--- EXERCISE AIM ---
Write out all of the entries exactly, please.

### EXERCISE INPUT

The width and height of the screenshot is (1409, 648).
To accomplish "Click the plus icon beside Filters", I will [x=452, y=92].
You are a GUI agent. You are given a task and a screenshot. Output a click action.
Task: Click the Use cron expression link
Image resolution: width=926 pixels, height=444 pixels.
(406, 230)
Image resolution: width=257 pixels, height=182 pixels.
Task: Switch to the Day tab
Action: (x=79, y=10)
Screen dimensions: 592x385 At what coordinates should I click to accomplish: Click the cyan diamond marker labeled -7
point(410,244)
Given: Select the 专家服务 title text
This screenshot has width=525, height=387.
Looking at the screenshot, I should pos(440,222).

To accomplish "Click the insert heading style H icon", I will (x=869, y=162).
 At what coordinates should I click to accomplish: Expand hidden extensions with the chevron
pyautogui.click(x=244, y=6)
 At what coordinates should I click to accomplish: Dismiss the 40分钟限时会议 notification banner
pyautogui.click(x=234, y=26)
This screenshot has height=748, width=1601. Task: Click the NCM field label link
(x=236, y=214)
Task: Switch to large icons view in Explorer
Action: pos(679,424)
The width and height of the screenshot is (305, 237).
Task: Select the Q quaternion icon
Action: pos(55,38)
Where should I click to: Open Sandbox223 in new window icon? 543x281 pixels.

######

--- TASK SOLUTION ---
The width and height of the screenshot is (1409, 648).
To accomplish "Click the plus icon beside Filters", I will [x=452, y=92].
You are a GUI agent. You are given a task and a screenshot. Output a click action.
Task: Click the Use cron expression link
Image resolution: width=926 pixels, height=444 pixels.
(406, 230)
Image resolution: width=257 pixels, height=182 pixels.
Task: Switch to the Day tab
Action: (x=79, y=10)
Screen dimensions: 592x385 At what coordinates should I click to accomplish: Click the cyan diamond marker labeled -7
point(410,244)
Given: Select the 专家服务 title text
This screenshot has width=525, height=387.
Looking at the screenshot, I should pos(440,222).

To accomplish "Click the insert heading style H icon", I will (x=869, y=162).
 At what coordinates should I click to accomplish: Expand hidden extensions with the chevron
pyautogui.click(x=244, y=6)
 At what coordinates should I click to accomplish: Dismiss the 40分钟限时会议 notification banner
pyautogui.click(x=234, y=26)
This screenshot has height=748, width=1601. Task: Click the NCM field label link
(x=236, y=214)
Task: Switch to large icons view in Explorer
Action: pos(679,424)
The width and height of the screenshot is (305, 237).
Task: Select the Q quaternion icon
Action: pos(55,38)
Where should I click to: Open Sandbox223 in new window icon? 543x281 pixels.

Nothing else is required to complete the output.